▸ WHAT TO PRODUCE
From the data that follows, report the number of lines including "output", and only that number.

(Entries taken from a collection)

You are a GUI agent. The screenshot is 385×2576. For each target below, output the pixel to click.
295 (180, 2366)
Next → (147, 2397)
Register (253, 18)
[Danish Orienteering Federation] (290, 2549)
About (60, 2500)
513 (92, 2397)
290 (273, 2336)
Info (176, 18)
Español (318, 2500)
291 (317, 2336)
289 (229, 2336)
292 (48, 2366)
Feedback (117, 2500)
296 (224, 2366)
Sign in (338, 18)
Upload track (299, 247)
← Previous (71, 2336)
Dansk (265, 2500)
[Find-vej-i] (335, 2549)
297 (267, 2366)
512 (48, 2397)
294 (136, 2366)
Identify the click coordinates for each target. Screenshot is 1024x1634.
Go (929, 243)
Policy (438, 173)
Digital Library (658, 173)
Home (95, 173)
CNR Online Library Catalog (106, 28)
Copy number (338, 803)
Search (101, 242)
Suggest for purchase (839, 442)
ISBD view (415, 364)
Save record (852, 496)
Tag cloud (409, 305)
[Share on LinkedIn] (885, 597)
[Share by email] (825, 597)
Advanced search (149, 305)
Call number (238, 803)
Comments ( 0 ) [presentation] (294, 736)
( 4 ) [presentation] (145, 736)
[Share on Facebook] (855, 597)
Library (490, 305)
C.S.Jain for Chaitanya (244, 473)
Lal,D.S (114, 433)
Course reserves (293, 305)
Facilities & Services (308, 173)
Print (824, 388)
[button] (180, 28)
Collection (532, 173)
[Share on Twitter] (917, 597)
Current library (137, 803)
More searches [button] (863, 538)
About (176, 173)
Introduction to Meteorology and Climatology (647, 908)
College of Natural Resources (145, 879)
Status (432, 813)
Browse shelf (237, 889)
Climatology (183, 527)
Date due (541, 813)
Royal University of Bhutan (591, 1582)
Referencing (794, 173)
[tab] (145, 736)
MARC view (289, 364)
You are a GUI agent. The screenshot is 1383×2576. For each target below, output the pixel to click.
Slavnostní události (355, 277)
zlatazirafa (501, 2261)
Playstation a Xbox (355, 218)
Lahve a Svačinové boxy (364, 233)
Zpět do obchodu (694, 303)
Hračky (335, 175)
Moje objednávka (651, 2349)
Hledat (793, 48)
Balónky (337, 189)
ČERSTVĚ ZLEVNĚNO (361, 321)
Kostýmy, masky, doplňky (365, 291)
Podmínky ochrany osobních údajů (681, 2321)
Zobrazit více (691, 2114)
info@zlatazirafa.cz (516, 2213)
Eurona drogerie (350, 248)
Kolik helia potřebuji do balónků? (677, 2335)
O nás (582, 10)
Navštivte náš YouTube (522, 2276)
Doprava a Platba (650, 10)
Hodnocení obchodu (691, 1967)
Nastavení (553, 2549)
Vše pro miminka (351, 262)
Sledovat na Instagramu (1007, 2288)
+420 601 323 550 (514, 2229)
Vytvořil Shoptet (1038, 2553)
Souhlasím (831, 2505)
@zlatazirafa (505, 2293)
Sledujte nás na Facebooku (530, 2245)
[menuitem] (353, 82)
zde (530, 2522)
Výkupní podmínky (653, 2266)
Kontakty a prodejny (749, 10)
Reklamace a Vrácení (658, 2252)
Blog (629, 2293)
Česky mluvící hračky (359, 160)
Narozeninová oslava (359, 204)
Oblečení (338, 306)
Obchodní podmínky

▸ ANSWER
2